Rien d'important. Tu as passé une bonne journée en ville ?

Oh, fabuleuse. J'ai fait les magasins.

Je n'ai acheté que des bricoles.

Oh, j'ai eu un pneu crevé aujourd'hui.

Oh non, je suis désolée.

Les pneus de cette voiture sont très usés.

- Tu sais ce que je crois ? - Quoi ?

Tu devrais t'acheter un nouveau pneu.

Un nouveau pneu ?

Ce n'est pas une mauvaise idée.

Ils ne coûtent pas très chers.

- On devrait pouvoir se le permettre. - Un pneu ne doit pas coûter plus...

- qu'un chapeau neuf. - Un chapeau ?

J'aurais aussi bien pu dire chaussures ou pantalon.

- Encore un peu de café ? - J'en ai encore, merci ma chérie.

Hum.

Ce vieux tacot. C'est dommage.

J'ai eu beaucoup de problèmes récemment.

- Ah bon ? Je l'ignorais. - C'est le danger des vieilles autos.

On ne remarque rien puis, quand on fait du 100k/h...

- Pas avec notre voiture. - Exactement. Elle est trop lente.

- Elle est dangereusement lente. - Qu'as-tu encore fait ?
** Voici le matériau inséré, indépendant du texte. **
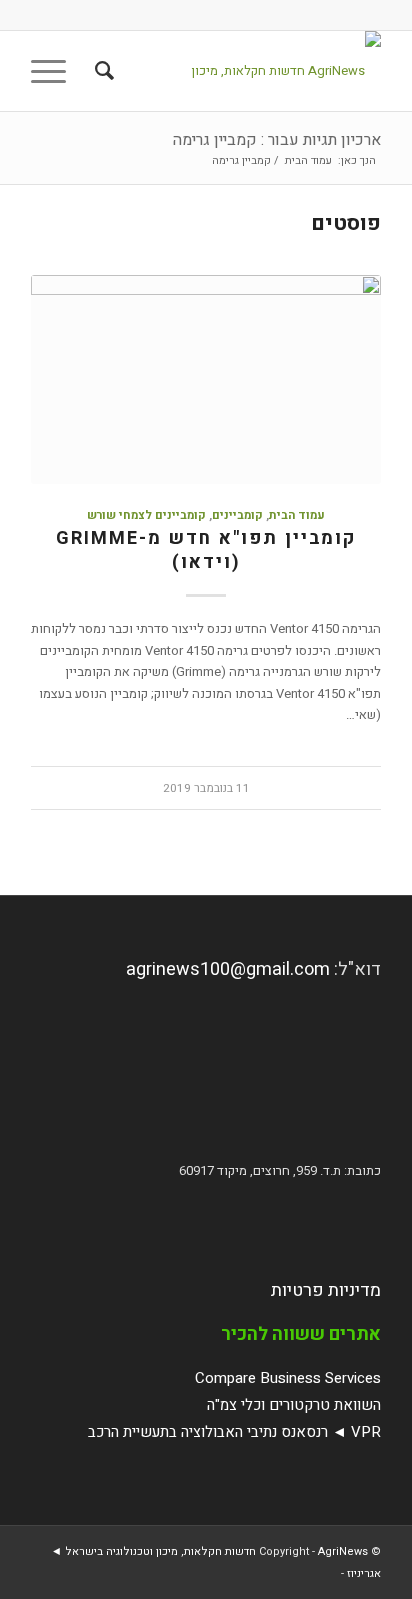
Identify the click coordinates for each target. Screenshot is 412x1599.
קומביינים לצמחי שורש (146, 515)
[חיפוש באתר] (101, 71)
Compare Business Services (288, 1378)
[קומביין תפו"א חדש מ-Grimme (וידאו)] (206, 379)
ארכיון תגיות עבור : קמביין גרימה (277, 140)
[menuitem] (101, 71)
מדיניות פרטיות (326, 1290)
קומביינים (237, 515)
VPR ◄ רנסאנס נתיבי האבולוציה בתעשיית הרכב (234, 1432)
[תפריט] (55, 71)
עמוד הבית (297, 515)
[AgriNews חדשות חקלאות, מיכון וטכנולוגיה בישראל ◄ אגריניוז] (241, 71)
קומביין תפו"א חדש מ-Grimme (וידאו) (206, 550)
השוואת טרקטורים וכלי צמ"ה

Va chercher ton manteau. J'ai une chose à te montrer.

Elle est souple, non ?

- Ça va, ma chérie ? - Oui.

Je craignais que tu me trouves trop extravagant.

On est tous extravagants de temps en temps, n'est-ce pas ?

Tout à fait. A quoi sert l'argent...

sinon à se payer de temps en temps ce dont on rêve ?

Où vas-tu ?

Qu'est-ce que l'argent au juste ?

La possibilité de nous offrir de quoi nous rendre un peu plus heureux.

Mais il ne faut pas en être l'esclave.

Que fais-tu ?

- Qu'est-ce que c'est que ça ? - Tu aimes ?

Et toi ?

Je l'ai acheté aujourd'hui.

Il est seyant, non ?

Pas mal.

Il me donne un certain air, non ?

- Oui, un air un peu ridicule. - Clem.

C'est la chemise de nuit. Ça ne va pas avec.

Ne regarde que le chapeau. Et avec une autre coiffure...

- ce serait différent. - Ça ferait une différence.